ISCA Archive Interspeech 2022
ISCA Archive Interspeech 2022

Deep Segment Model for Acoustic Scene Classification

Yajian Wang, Jun Du, Hang Chen, Qing Wang, Chin-Hui Lee

In most state-of-the-art acoustic scene classification (ASC) techniques, convolutional neural networks (CNNs) are adopted due to their extraordinary ability in learning local deep features. However, the CNN-based approach is unable to effectively describe the structure of sound events in an audio clip, which is a key element in distinguishing acoustic scenes with similar characteristics, whereas the acoustic segment model (ASM) based approach shows its superiority.
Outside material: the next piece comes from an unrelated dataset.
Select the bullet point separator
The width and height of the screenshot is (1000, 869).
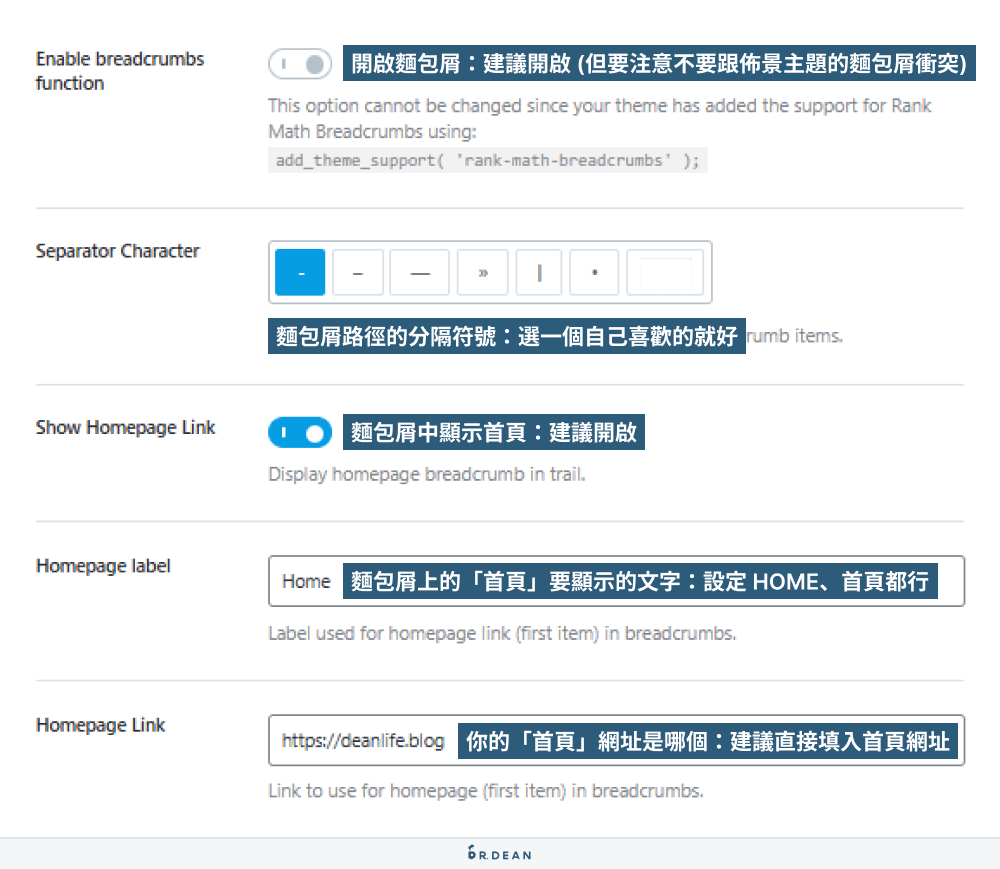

To take full advantage of these two types of approaches, we proposed a novel deep segment model (DSM) for ASC. DSM employs a fully convolutional neural network (FCNN) as a deep feature extractor and then guides the ASM to better capture semantic information among sound events. Specifically, the FCNN-based encoder is trained with the multi-task of classifying both three coarse-grained acoustic scenes and ten fine-grained acoustic scenes to extract multi-level acoustic features. Moreover, an entropy-based decision fusion strategy is designed to further utilize the complementarity of FCNN-based and DSM-based systems. The final system achieves an accuracy of 80.4\% in the DCASE2021 Task1b audio dataset, yielding a relative error rate reduction of about 15\% over the FCNN-based system.